(Stored data)

==============================

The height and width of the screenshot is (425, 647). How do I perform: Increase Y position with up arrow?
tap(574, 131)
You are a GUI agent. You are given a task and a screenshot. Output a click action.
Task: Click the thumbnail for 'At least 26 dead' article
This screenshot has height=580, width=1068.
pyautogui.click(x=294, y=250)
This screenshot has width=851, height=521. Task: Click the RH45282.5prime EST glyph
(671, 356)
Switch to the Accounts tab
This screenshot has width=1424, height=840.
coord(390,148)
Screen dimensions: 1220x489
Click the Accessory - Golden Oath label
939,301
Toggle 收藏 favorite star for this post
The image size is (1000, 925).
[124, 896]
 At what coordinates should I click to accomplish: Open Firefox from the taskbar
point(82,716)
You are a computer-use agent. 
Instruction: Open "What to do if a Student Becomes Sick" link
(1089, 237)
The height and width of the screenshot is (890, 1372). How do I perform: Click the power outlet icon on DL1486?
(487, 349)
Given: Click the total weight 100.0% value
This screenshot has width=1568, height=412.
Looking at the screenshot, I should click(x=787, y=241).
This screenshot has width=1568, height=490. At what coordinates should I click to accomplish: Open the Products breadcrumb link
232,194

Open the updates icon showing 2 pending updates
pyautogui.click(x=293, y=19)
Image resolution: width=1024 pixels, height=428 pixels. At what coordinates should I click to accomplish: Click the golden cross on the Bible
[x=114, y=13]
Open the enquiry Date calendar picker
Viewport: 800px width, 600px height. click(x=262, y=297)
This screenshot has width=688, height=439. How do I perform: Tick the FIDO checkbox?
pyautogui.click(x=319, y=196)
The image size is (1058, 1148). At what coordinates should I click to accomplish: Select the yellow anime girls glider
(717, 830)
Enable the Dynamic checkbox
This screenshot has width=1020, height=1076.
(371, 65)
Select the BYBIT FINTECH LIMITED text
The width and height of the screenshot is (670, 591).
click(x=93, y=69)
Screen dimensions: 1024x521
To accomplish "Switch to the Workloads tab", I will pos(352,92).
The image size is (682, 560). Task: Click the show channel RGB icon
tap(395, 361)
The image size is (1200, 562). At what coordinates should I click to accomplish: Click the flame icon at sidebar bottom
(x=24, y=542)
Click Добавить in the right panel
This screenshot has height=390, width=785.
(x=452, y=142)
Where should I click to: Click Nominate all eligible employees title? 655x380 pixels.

==============================

_WHAT YOU NEED TO DO_
No line may be left out; the records are to be transcribed in full.

_SOLUTION_
The height and width of the screenshot is (425, 647). How do I perform: Increase Y position with up arrow?
tap(574, 131)
You are a GUI agent. You are given a task and a screenshot. Output a click action.
Task: Click the thumbnail for 'At least 26 dead' article
This screenshot has height=580, width=1068.
pyautogui.click(x=294, y=250)
This screenshot has width=851, height=521. Task: Click the RH45282.5prime EST glyph
(671, 356)
Switch to the Accounts tab
This screenshot has width=1424, height=840.
coord(390,148)
Screen dimensions: 1220x489
Click the Accessory - Golden Oath label
939,301
Toggle 收藏 favorite star for this post
The image size is (1000, 925).
[124, 896]
 At what coordinates should I click to accomplish: Open Firefox from the taskbar
point(82,716)
You are a computer-use agent. 
Instruction: Open "What to do if a Student Becomes Sick" link
(1089, 237)
The height and width of the screenshot is (890, 1372). How do I perform: Click the power outlet icon on DL1486?
(487, 349)
Given: Click the total weight 100.0% value
This screenshot has width=1568, height=412.
Looking at the screenshot, I should click(x=787, y=241).
This screenshot has width=1568, height=490. At what coordinates should I click to accomplish: Open the Products breadcrumb link
232,194

Open the updates icon showing 2 pending updates
pyautogui.click(x=293, y=19)
Image resolution: width=1024 pixels, height=428 pixels. At what coordinates should I click to accomplish: Click the golden cross on the Bible
[x=114, y=13]
Open the enquiry Date calendar picker
Viewport: 800px width, 600px height. click(x=262, y=297)
This screenshot has width=688, height=439. How do I perform: Tick the FIDO checkbox?
pyautogui.click(x=319, y=196)
The image size is (1058, 1148). At what coordinates should I click to accomplish: Select the yellow anime girls glider
(717, 830)
Enable the Dynamic checkbox
This screenshot has width=1020, height=1076.
(371, 65)
Select the BYBIT FINTECH LIMITED text
The width and height of the screenshot is (670, 591).
click(x=93, y=69)
Screen dimensions: 1024x521
To accomplish "Switch to the Workloads tab", I will pos(352,92).
The image size is (682, 560). Task: Click the show channel RGB icon
tap(395, 361)
The image size is (1200, 562). At what coordinates should I click to accomplish: Click the flame icon at sidebar bottom
(x=24, y=542)
Click Добавить in the right panel
This screenshot has height=390, width=785.
(x=452, y=142)
Where should I click to: Click Nominate all eligible employees title? 655x380 pixels.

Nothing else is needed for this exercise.